Pensioni e lavoratori tra Nord e Sud: oltre gli stereotipi e le letture sensazionaliste dei dati

I lavoratori del Nord pagherebbero le pensioni ai pensionati del Sud? Questa idea ha ripreso a circolare insistentemente di recente, alimentata dai dati presentati in alcuni studi. Si tratta di un falso mito ed entra nel merito mostrando, in particolare, che alla base di quell’idea c’è una lettura non corretta dei dati e, dunque, non sono giustificate le polemiche e la richiesta di tagli alla spesa sociale.

Nella letteratura economica è noto che in materia previdenziale l’informazione corretta ha un impatto rilevante sul benessere degli individui: indirettamente, contribuendo alla formulazione di scelte di risparmio efficienti; direttamente, perché l’incertezza sul futuro ha di per sé un impatto rilevante sul benessere di una persona. 
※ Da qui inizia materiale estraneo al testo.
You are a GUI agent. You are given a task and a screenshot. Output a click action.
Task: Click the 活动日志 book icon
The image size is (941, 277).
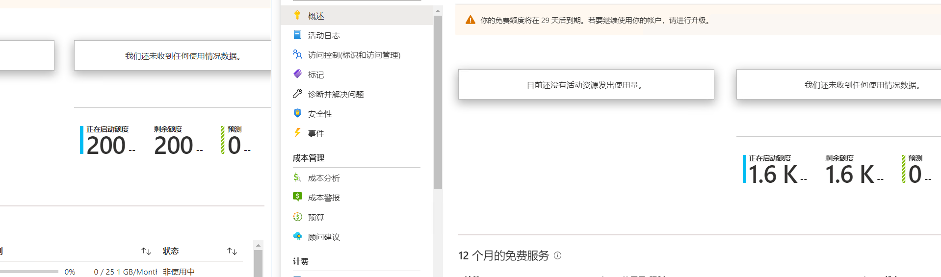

Eppure, proprio nel dibattito pubblico sul sistema previdenziale abbondano i falsi miti. Ne è un esempio il mito delle pensioni di anzianità, evocate come lo strumento che permetterebbe agli operai impegnati alle catene di montaggio fin dagli anni della gioventù di accedere ad una meritata pensione anticipata dopo 40 anni di contributi. È un mito perché se si guarda ai dati si scopre che gli operai vanno quasi tutti in pensione di vecchiaia e che il grosso della spesa per pensioni di anzianità riguarda la classe medio alta che beneficia del riscatto della laurea e, inoltre, dopo aver guadagnato il diritto a ricevere la pensione “anticipata”, continua a lavorare.

Un altro falso mito è quello dei lavoratori del Nord che mantengono i pensionati del Sud. Si tratta di uno dei miti che hanno costruito la fortuna politica di tanti, inclusi alcuni novelli paladini del ponte sullo stretto.

Recentemente questo falso mito è tornato a circolare grazie all’ultimo rapporto di Itinerari Previdenziali e in parte anche a quello della CGIA di Mestre. Il primo è stato portato all’attenzione dalla rubrica di Milena Gabanelli su Corriere della Sera, che titolava “Pensioni e Regioni, chi ha i conti in rosso”, il secondo è stato diffuso direttamente dall’ANSA, con il titolo “al Sud più pensioni che lavoratori”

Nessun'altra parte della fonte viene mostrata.